• [What is expected]
Return every one of the entries below word for word, omitting the pictures.

• [Available data]
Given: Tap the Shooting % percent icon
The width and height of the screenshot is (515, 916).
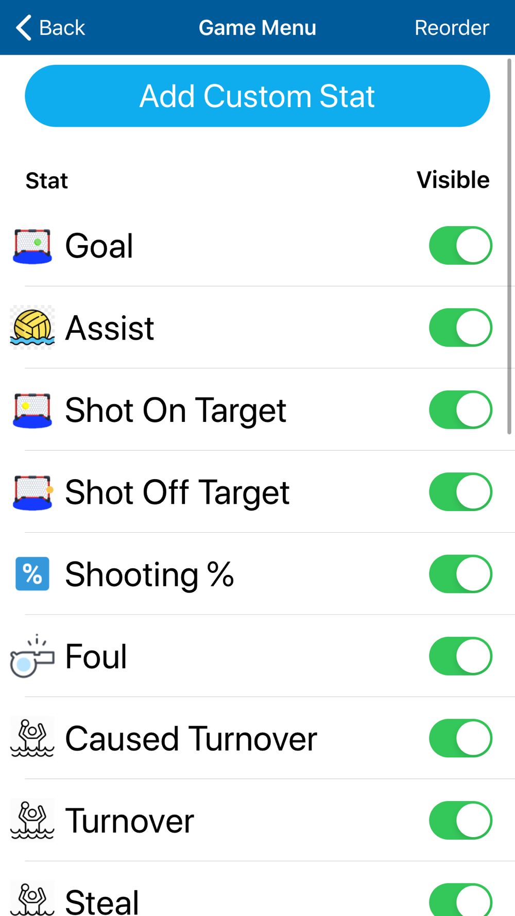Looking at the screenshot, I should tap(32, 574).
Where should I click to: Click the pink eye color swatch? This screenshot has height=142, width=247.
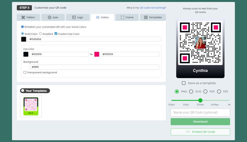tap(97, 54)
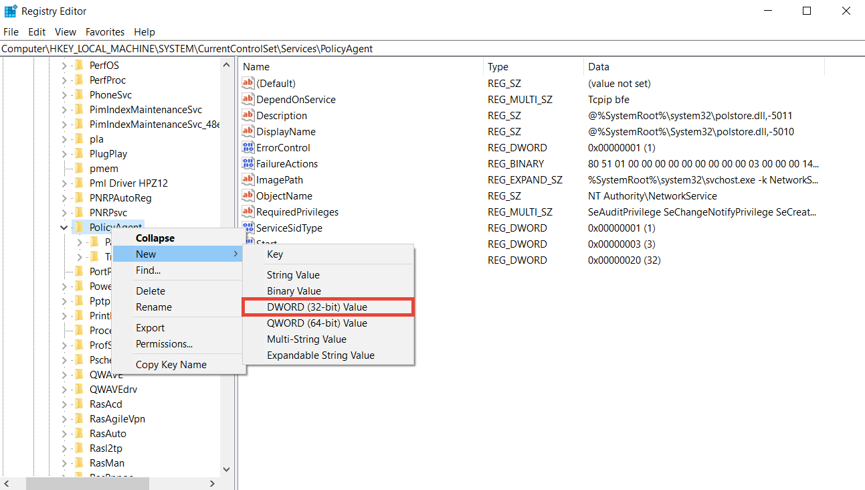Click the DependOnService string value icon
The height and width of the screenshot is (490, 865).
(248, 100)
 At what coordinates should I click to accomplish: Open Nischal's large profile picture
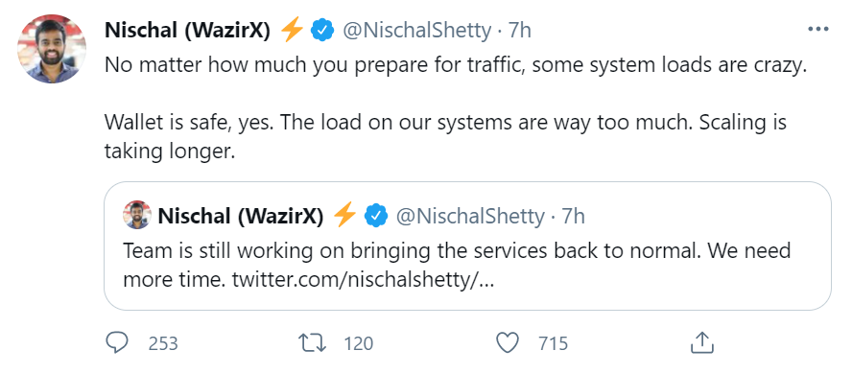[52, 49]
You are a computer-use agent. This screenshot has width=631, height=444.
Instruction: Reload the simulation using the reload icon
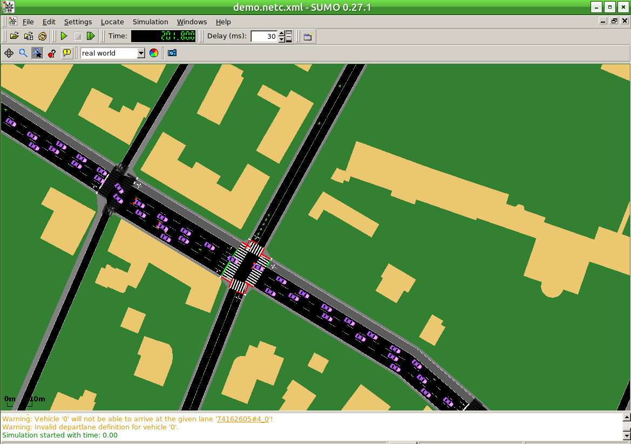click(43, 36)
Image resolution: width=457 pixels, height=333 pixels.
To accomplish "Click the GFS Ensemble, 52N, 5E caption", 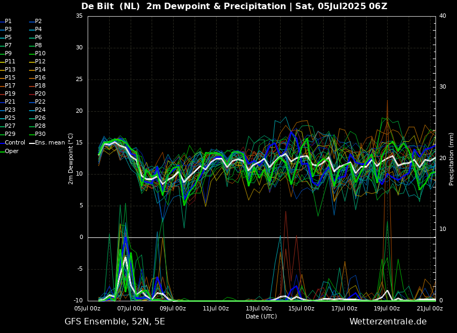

• [Written response]
Given: Tap the Shooting % percent icon
The width and height of the screenshot is (515, 916).
Looking at the screenshot, I should tap(32, 574).
Where should I click to: Click the pink eye color swatch? This screenshot has height=142, width=247.
tap(97, 54)
Click the DependOnService string value icon
The height and width of the screenshot is (490, 865).
(248, 100)
 At what coordinates should I click to accomplish: Open Nischal's large profile picture
[52, 49]
You are a computer-use agent. This screenshot has width=631, height=444.
Instruction: Reload the simulation using the reload icon
click(43, 36)
Image resolution: width=457 pixels, height=333 pixels.
To accomplish "Click the GFS Ensemble, 52N, 5E caption", 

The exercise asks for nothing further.